*Work to be completed:*
Scan the entries line by line and return those with "computer".
Records shown Start Marker
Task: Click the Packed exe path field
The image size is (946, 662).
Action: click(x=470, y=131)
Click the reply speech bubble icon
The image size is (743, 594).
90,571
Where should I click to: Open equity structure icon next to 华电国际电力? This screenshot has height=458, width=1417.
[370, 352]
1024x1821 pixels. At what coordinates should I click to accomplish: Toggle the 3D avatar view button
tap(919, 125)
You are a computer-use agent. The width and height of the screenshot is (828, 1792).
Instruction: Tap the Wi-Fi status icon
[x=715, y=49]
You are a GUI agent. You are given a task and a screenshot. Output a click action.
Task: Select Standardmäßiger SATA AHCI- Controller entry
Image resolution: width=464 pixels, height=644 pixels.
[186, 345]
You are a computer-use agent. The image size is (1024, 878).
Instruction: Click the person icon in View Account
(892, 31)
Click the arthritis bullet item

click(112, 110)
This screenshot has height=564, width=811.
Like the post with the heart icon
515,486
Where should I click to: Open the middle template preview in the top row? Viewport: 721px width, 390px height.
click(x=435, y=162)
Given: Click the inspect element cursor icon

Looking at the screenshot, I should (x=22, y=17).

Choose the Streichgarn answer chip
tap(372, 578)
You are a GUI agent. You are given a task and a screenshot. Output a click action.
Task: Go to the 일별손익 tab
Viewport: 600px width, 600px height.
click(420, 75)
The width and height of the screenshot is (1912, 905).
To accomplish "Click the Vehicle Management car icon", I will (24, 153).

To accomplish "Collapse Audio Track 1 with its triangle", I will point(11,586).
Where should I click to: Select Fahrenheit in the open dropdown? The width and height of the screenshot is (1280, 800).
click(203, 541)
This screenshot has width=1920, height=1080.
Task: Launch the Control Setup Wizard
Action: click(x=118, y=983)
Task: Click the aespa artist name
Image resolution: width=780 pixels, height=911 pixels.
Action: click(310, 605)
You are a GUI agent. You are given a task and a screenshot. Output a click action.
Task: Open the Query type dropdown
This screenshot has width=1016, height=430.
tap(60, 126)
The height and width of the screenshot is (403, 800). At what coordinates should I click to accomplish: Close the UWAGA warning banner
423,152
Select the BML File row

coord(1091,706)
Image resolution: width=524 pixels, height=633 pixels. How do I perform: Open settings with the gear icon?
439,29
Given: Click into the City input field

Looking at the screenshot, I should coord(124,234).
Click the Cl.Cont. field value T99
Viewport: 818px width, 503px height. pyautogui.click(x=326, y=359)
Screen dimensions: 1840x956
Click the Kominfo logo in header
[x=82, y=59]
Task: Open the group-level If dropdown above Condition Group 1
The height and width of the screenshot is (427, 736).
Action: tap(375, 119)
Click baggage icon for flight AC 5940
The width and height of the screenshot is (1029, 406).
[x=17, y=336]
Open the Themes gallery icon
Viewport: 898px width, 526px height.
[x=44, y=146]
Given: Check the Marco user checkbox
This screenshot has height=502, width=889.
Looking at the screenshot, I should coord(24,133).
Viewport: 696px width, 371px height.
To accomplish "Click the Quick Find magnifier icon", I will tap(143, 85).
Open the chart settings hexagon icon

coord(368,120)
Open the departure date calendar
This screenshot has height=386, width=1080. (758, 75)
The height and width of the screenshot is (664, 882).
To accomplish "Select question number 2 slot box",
Records shown End Marker
*Solution to this task:*
You are a computer-use agent. The width and height of the screenshot is (828, 1792).
You are a computer-use agent. The image size is (1024, 878).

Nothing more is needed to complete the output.